I think they are now owned by the swift group is this correct.

Mike


----------



## Guest (Oct 5, 2009)

To answer your questions in reverse order. Yes Autocruise have been owned by Swift group for about two years. They were essentially bust when Peter Smith of Swift stepped in and bought the company just before the NEC show of 2007.

As I understand it Autocruise generally had a good reputation for quality, but were let down by occasional lapses. Before being bought (prior to Swift) by a private venture group, they were guilty of trying to always please their customers and in doing so complicating the model range. e.g. The Autocruise and the Pioneer ranges were almost indistinguishable from each other, hence they had lots of unnecessary costs built in. Different mouldings which essentially did the same job. 

Some economies were brought in when Swift bought the comapny (Dropping the Pioneer range), the switch from Peugeot to Fiat base vehicles, and no doubt others too. Swift attract a lot of sales , so any problems they have seem to get more attention than maybe other manufacturers do. They are however members of this forum and generally respond quicker than many of their competitors. 

I have a 2003 Autocruise and I am delighted with it. 

Tco


----------



## grumpyman (Sep 24, 2006)

I have a 2006 Autocruise Pioneer Renoir good quality apart from the Peugeot Van part. :wink:


----------



## Steamdrivenandy (Jun 18, 2007)

Mike

Autocruise are indeed part of the Swift Group and have been for 2or 3 years now.

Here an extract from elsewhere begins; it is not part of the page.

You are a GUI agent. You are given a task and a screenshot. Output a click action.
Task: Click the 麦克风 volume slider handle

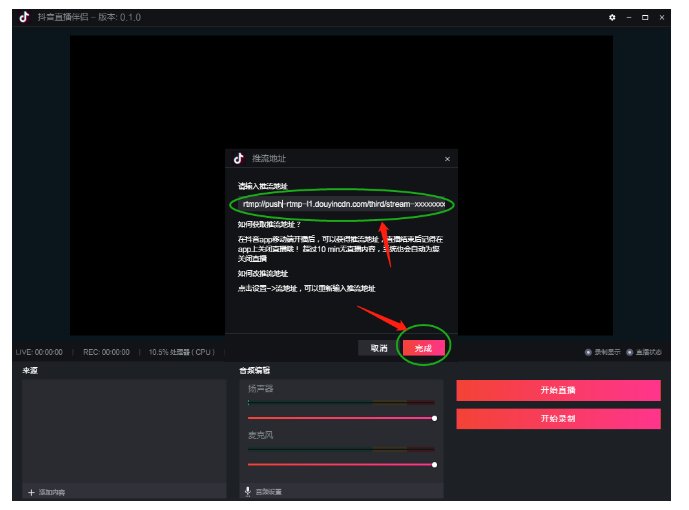[434, 464]
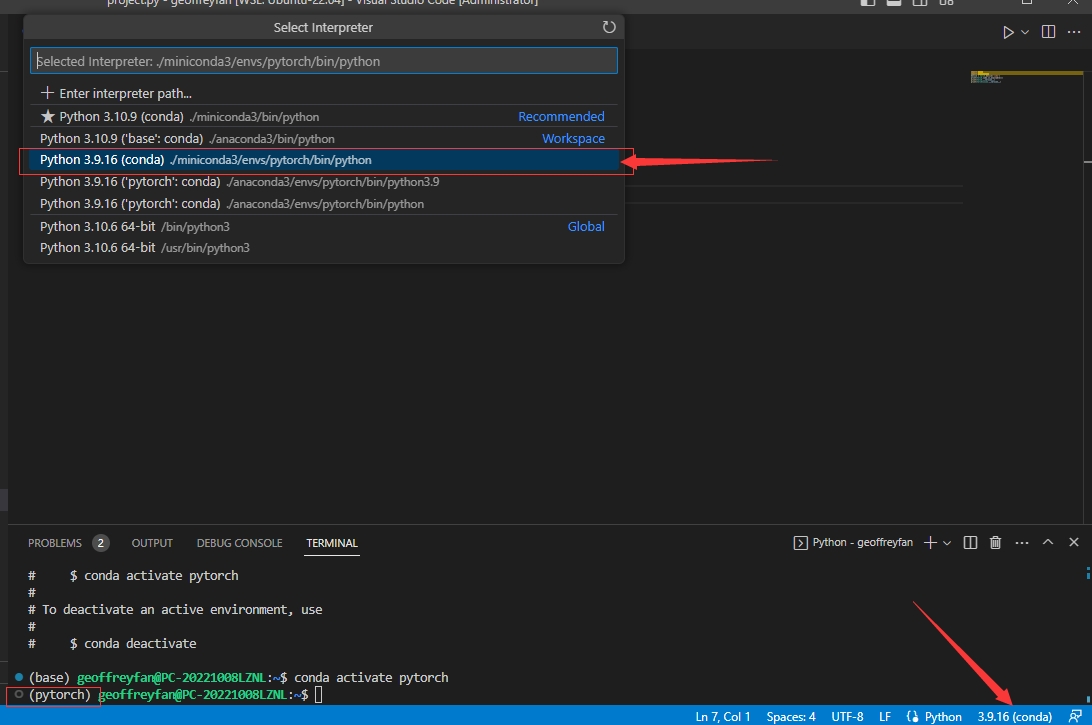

The Sportstar is the only UK produced version of the 'Van' layout that's very popular across Europe, with front half dinette, mid kitchen and bathroom and raised rear transverse double bed with large garage underneath. Think original Hymer Van, Knaus Van, Hobbyvan, Burstner Travel Van and our own Adria Compact etc.

Autocruise added their own twist by making the double bed slide into a single, freeing additional worktop for the kitchen. I don't know how well it's sold although it's survived the cull of models by Autocruise for next year.

Non Autocruise salesmen have told me that some people are put off by having to fiddle with the beds as they really want fixed. It's also been mentioned that the size of the garage is compromised by the additional interior space provided by the sliding bed. The only other 'neg' I've heard is that it's difficult to access the bathroom when the ladder to the bed is in place. Not something you'd want to fiddle about with in the middle of the night.

There are some models with the same general layout that don't use a ladder for bed access. Some have steps that pull out from the underbed bulkhead and our Adria has two built in steps plus a lit aluminium pole as a hand rail which doubles as a support for the TV arm. It's known as the pole dancing van :lol: but works a treat and illuminates the steps in the dark.

HTH

SDA


----------



## greenasthegrass (Oct 27, 2007)

ooh you aint seen a pole till you've seen SDA's pole! its the mutts nutts!

Greenie :lol:


----------



## mgw (Mar 27, 2007)

Thanks for that I do not think it would be a pretty sight me pole dancing in the middle of the night the thought has put her indoors of her super lol


----------



## Steamdrivenandy (Jun 18, 2007)

Hi Greens haven't heard from thee for aeons, you still Deadlegging about the place?

We'm now down on edge of Black Country, still emptying boxes and fitting mirrors and pictures t'wall.

SDA


----------



## greenasthegrass (Oct 27, 2007)

spoke to you not so long ago - did you leave your memory up here still? have sent you PM just to make sure its you still you being transplanted from good ol' yarkshire like!

Greenie :lol:


----------